What needs to be done:
Would you please return the lines of the entries below starting at the line that has "Image resolution: width=620" and ending at the line that has "Task: Open the Help menu", both included, exactly as they are?

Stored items

##########

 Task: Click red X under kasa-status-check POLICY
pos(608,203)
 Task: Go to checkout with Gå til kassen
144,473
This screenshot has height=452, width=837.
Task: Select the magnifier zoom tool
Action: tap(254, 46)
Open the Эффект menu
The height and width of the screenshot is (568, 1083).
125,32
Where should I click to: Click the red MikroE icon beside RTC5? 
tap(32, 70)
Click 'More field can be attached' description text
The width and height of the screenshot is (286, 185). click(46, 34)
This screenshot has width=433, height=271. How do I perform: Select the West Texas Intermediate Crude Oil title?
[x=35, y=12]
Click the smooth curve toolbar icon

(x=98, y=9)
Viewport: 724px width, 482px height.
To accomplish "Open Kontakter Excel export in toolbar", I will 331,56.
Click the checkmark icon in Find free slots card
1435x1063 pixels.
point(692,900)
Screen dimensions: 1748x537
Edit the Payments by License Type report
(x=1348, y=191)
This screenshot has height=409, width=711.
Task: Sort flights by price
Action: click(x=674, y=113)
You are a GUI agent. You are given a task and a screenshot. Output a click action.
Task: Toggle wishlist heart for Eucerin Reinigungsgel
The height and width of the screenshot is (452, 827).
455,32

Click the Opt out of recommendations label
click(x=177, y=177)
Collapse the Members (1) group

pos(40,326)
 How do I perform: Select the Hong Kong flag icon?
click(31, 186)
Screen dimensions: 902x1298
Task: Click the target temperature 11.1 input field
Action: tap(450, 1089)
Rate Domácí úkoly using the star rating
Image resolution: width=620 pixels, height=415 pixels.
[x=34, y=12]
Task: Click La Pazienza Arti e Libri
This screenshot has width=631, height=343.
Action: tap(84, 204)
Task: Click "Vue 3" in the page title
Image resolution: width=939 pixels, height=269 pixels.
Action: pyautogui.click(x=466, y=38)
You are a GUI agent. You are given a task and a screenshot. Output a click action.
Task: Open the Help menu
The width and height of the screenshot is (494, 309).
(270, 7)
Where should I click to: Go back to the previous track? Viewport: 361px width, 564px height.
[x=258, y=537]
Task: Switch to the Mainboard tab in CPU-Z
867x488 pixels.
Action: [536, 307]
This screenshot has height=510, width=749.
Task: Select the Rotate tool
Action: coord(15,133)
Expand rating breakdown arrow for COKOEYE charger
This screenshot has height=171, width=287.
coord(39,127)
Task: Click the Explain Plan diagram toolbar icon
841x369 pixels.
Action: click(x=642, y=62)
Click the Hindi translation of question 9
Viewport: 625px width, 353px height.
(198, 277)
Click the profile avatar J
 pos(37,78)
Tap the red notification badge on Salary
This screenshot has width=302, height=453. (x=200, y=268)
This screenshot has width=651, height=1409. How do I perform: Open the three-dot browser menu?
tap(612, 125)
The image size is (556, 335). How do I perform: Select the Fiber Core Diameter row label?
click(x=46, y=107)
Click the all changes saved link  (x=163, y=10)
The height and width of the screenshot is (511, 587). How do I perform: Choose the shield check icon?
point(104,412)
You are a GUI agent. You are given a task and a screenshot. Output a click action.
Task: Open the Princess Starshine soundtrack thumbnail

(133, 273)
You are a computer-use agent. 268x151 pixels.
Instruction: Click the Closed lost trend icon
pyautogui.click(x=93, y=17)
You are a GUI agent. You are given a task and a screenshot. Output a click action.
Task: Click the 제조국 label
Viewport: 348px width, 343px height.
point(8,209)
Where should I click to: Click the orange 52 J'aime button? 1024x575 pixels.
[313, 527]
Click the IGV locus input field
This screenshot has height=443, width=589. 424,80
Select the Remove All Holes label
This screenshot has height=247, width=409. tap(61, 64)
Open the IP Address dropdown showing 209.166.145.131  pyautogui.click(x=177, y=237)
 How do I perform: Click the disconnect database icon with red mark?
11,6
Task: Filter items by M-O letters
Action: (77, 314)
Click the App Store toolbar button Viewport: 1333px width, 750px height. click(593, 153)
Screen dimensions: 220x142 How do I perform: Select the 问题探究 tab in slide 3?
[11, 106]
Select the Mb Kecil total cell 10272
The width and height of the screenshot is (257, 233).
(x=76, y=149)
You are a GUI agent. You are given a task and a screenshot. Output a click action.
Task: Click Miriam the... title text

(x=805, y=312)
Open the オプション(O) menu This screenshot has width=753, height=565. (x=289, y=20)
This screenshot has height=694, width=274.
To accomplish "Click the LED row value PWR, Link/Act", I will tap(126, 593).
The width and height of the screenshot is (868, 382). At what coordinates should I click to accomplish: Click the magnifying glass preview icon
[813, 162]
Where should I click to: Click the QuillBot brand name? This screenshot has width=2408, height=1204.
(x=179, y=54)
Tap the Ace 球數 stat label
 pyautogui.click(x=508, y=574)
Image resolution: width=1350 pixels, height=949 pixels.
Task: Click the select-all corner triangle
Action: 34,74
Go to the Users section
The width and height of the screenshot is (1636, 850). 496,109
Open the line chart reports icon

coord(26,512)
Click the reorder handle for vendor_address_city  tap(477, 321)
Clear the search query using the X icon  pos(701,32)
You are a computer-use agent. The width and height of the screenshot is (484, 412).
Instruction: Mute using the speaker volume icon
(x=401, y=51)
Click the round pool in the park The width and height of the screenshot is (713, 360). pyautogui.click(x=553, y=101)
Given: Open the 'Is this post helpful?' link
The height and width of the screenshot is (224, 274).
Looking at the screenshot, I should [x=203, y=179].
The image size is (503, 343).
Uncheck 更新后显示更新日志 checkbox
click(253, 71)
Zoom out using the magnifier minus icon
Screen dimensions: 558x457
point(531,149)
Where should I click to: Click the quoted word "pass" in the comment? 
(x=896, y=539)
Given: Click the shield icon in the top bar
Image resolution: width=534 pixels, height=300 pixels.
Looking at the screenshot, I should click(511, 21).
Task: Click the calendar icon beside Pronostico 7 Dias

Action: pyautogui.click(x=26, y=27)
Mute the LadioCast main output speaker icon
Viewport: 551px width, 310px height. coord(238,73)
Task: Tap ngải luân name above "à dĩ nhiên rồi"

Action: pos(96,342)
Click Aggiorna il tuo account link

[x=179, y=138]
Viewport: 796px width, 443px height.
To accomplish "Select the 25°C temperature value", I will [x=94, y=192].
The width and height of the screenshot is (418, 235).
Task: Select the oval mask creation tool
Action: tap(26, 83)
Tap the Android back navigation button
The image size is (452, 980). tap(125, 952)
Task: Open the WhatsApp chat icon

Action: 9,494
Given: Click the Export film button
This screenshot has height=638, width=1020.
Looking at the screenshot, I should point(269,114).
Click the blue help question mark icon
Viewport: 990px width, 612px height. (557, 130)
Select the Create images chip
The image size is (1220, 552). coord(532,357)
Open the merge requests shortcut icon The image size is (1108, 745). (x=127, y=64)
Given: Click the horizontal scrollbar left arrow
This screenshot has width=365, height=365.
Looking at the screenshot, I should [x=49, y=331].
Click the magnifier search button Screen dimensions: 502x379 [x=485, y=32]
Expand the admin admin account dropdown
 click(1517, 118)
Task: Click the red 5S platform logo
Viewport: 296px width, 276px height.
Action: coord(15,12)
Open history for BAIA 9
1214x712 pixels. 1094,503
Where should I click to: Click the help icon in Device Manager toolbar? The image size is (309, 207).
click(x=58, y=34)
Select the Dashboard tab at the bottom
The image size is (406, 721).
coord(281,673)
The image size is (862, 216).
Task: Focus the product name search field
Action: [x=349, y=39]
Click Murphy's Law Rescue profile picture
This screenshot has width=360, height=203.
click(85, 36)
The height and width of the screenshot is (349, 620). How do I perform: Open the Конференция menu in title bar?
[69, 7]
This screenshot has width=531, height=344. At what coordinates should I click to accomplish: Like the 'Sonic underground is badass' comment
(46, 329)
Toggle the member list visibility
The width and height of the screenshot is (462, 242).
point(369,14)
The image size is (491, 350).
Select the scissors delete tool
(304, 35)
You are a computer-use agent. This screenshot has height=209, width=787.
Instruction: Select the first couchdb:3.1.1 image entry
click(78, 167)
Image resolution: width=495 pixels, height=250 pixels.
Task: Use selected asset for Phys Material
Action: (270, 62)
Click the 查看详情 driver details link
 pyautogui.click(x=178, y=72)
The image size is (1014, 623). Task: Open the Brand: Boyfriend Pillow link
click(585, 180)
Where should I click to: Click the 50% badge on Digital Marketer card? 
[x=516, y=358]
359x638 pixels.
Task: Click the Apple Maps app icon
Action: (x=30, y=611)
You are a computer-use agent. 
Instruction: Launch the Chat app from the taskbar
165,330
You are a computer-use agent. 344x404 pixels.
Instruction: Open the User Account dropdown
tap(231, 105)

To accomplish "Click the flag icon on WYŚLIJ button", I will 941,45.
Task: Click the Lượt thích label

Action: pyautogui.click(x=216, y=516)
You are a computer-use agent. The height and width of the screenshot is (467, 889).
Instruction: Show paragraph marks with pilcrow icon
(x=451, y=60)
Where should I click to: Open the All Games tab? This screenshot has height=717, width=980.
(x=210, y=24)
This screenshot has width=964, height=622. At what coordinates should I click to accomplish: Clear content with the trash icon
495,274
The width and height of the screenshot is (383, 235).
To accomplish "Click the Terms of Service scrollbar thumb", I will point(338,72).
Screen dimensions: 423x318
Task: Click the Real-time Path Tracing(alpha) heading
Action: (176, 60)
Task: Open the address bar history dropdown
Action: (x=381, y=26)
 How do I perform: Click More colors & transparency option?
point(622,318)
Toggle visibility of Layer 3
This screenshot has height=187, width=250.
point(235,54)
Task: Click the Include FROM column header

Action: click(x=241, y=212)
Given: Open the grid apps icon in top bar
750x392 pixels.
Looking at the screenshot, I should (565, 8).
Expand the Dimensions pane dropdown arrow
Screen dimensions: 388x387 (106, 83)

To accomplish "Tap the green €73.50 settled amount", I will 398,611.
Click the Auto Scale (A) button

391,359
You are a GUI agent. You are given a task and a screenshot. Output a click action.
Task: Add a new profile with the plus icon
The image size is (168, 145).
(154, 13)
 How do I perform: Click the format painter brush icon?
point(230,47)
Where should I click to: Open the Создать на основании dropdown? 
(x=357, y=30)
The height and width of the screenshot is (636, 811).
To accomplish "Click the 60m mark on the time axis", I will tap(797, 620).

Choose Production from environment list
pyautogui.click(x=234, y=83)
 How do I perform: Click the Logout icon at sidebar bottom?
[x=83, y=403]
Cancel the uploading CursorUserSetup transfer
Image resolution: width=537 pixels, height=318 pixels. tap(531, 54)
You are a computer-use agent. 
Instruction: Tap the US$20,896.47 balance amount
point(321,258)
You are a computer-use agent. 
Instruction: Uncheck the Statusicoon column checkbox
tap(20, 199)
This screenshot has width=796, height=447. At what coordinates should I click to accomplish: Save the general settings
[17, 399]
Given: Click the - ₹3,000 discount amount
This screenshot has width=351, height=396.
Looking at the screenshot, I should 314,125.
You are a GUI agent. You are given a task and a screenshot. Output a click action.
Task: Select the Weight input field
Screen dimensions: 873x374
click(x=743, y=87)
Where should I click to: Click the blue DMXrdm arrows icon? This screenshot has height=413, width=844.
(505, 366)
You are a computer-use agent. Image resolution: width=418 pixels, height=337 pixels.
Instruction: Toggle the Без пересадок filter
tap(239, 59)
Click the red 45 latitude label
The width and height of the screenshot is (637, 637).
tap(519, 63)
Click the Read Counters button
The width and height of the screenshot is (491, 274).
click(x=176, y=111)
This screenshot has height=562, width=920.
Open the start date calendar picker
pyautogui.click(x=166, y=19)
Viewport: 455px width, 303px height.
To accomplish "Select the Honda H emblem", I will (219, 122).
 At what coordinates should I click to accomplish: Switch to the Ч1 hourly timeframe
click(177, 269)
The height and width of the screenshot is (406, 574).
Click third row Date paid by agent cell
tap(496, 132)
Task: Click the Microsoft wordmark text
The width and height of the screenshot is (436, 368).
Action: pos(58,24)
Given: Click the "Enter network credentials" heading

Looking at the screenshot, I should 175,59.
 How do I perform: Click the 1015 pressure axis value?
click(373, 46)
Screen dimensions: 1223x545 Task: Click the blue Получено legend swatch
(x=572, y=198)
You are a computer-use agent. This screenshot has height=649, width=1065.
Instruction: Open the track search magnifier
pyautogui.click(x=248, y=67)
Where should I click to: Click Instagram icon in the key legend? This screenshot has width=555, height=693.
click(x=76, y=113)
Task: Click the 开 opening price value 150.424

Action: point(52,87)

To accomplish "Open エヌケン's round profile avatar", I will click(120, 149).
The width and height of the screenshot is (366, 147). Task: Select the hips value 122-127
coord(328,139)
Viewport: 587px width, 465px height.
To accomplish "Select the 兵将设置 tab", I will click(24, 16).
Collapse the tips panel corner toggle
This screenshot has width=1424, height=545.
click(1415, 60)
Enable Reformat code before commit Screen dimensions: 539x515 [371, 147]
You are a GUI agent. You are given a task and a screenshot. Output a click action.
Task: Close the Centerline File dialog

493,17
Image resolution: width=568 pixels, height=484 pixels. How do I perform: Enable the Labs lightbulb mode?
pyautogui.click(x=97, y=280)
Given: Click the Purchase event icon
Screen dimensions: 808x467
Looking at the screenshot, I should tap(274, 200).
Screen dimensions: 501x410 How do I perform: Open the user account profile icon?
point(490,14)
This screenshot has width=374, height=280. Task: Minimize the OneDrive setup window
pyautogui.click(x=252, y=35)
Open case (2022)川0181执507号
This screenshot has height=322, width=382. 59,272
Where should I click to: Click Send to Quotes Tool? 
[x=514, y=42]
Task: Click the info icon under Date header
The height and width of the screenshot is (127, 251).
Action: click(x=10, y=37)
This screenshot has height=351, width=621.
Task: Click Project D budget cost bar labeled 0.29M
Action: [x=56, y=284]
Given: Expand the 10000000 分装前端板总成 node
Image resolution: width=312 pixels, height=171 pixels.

##########

Final answer:
Image resolution: width=620 pixels, height=415 pixels.
[x=34, y=12]
Task: Click La Pazienza Arti e Libri
This screenshot has width=631, height=343.
Action: tap(84, 204)
Task: Click "Vue 3" in the page title
Image resolution: width=939 pixels, height=269 pixels.
Action: pyautogui.click(x=466, y=38)
You are a GUI agent. You are given a task and a screenshot. Output a click action.
Task: Open the Help menu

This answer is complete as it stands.